I have a pair of Eton Symphony 7s that are actively crossed over but my center channel is a ScanSpeak Rediscovery (Madisound) and I want them to match. So I'm having new baffles cut and getting some 18W4531's. I will be using them for the midwoofers of my R/Ls and the Eton ceramic/magnesium tweeter for the highs. They will be actively crossed over at 1700Hz with a 24db/octave (do not take into account the roll-off of the drivers) crossover (which might change after measurement) using my miniDSPs. My center measures best with this crossover configuration. I've never run across this combination so it is an adventure! I really do love the sound of both the Eton tweeters and the ScanSpeaks.


----------



## GranteedEV (Aug 8, 2010)

Speaker design is as much about getting smooth and consistent / flat off axis response as it is about getting clean on-axis response.

Especially when using different drivers, but in general, the key to a good center channel is to get smooth off axis response. Just measure and trial, measure and trial!

If you've still got time to pick a tweeter, I think the seas DXT makes a perfect tweeter for a center because of how well it promotes a smooth power response :T


----------



## Theresa (Aug 23, 2010)

The center sounds very good both on and off axis, it uses a ScanSpeak Discovery Tweeter as in the Rediscovery kit. As for the L/R, it remains to be seen (and heard). I sit in the sweet spot and seldom have company and when I do we sit in the adjacent dining room and the sound with the drivers I have now is good even there. I will consider doing some off axis tests but it isn't that high on my list. After all these speakers are just for me.

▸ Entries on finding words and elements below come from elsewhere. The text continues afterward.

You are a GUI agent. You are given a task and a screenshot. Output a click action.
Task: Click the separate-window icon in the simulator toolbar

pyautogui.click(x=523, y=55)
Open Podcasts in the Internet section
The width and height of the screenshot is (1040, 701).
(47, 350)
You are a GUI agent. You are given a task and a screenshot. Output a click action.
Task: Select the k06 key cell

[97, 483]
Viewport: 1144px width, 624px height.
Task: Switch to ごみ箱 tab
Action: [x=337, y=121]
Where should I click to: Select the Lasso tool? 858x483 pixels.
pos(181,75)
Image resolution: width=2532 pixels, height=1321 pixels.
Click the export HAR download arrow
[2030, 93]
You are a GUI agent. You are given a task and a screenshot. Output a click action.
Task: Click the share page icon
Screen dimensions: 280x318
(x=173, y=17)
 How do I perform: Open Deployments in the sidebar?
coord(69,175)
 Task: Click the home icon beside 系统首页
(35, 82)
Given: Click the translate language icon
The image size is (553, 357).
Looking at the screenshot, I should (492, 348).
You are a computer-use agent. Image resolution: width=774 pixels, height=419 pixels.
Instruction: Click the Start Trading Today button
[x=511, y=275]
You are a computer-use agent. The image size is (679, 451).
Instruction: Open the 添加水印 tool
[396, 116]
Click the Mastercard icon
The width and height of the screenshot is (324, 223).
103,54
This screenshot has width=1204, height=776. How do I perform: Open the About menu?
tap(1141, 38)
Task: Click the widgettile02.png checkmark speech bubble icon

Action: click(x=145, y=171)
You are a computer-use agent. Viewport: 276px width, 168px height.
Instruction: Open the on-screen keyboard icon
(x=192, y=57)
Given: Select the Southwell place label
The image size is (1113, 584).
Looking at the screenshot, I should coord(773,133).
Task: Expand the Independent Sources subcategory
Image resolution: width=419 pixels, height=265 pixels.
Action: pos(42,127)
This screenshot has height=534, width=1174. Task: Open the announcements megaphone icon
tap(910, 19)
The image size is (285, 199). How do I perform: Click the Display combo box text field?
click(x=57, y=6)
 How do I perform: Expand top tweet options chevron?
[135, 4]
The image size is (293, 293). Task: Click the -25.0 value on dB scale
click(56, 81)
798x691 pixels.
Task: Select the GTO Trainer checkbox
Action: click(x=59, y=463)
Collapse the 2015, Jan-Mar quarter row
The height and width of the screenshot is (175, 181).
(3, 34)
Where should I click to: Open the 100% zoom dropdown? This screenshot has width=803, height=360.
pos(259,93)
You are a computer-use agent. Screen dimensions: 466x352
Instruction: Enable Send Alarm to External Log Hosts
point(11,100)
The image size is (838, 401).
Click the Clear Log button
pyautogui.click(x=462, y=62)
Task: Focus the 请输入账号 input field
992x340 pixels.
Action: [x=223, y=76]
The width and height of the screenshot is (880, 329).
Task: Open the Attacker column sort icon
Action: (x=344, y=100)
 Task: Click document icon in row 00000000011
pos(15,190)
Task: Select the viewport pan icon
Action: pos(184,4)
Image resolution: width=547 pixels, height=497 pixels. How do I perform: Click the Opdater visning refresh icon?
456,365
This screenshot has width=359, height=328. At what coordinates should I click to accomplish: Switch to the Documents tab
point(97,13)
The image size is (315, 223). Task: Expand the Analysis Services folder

P.S. First arrival flat frequency response IS MORE IMPORTANT than non-first arrival. IMHO


----------



## Theresa (Aug 23, 2010)

Just got word that my new ScanSpeak drivers and cut baffles are on their way back to me. I'm really eager. I also just got some 8" speaker stands that sit on top of my subs. The Eton's sound brighter when mounted below ear level. I think I prefer the sound but in a couple of days that won't matter as I'll have the new midwoofers mounted in their place and that will require some crossover changes that will along with changed driver characteristics change the sound quality. Thank goodness for the easily configured miniDSPs.


----------